Thierry Feral, Adam Scharrer. Écrivain antifasciste et militant paysan. (2002)
Avant-propos


Une édition électronique réalisée à partir du livre de Thierry Feral, Adam Scharrer. Écrivain antifasciste et militant paysan. Paris: Les Éditions L'Harmattan, 2002, 148 pp. Collection “Allemagne d'hier et d'aujourd'hui.” [Une édition numérique réalisée avec le concours de Pierre Patenaude, bénévole, professeur de français à la retraite et écrivain, Chambord, Lac—St-Jean, Québec.] [Autorisation accordée par l'auteur le 23 septembre 2019 de diffuser ce livre en libre accès à tous dans Les Classiques des sciences sociales. Et un grand merci à Michel Bergès, historien des idées politiques pour toutes ses démarches auprès de l'auteur pour que nous puissions diffuser cette oeuvre.]

[9]

Adam Scharrer.
Écrivain antifasciste et militant paysan.

Avant-propos

Il n'est pas douteux que le jour viendra où des chercheurs mettront en évidence les effets néfastes qu'ont pu produire, au lendemain de l'unification allemande (3 octobre 1990), les mesures draconiennes imposées par le gouvernement du chancelier fédéral Helmuth Kohl afin de tirer un trait définitif sur ce qu'avait été la République démocratique (RDA).
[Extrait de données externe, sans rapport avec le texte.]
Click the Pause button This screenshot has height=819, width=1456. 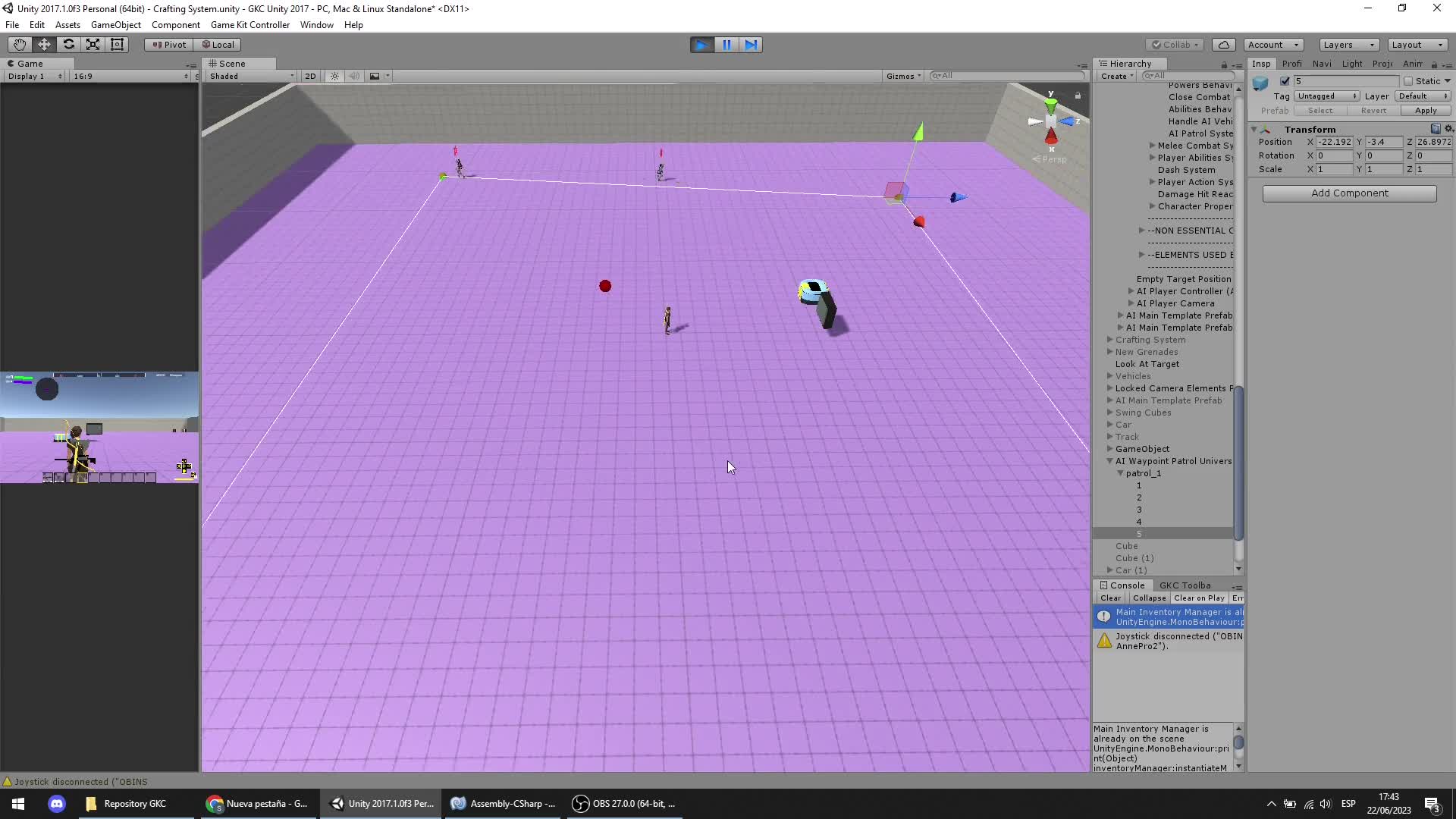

Une des conséquences majeures de cette politique, sans concertation sur le fond, aura été la disparition soudaine de tout un pan d'une tradition littéraire née des luttes ouvrières, de la pensée marxiste, de la résistance au national-socialisme, de la volonté de promouvoir, après douze années de barbarie, une culture nouvelle dans un État respectueux des principes affirmés à la conférence de Potsdam (17 juillet – 2 août 1945) et où l'on mettrait tout en oeuvre pour "rompre définitivement avec le passé impérialiste et suivre la voix de la démocratie et du socialisme" (H. Heitzer, La RDA, Dresde, Verlag Zeit im Bild, 1981, p. 12).

Des milliers d'ouvrages furent mis au pilon ; les bibliothèques subirent une épuration sévère, et bon nombre d'entre elles – dites "populaires" (Volksbüchereien) [10]se virent contraintes de fermer leurs portes par refus des subventions qui leur permettaient d'exister ; les maisons d'édition officielles et agréées par le régime est-allemand (VEB-Verlage) disparurent, et les auteurs "communistes", désormais discrédités, n'eurent plus voix au chapitre.

Sans vouloir nullement réhabiliter ce qu'était le livre en RDA – indéniablement majoritairement inféodé à un dogmatisme de type stalinien et à un souci propagandiste omniprésent –, un constat néanmoins s'impose : dans la folle exubérance de l'unification orchestrée dans les années quatre-vingt-dix par le pouvoir ouest-allemand, on a littéralement vaporisé des écrivains qui ne le méritaient pas, ne serait-ce que parce qu'ils étaient morts avant même que la RDA ne soit proclamée (7 octobre 1949), et parce que leur oeuvre, bien que d'un marxisme militant – ce qui en soi ne constitue pas un crime – était fréquemment un témoignage lucide et émouvant sur les difficiles années de la République de Weimar et du troisième Reich.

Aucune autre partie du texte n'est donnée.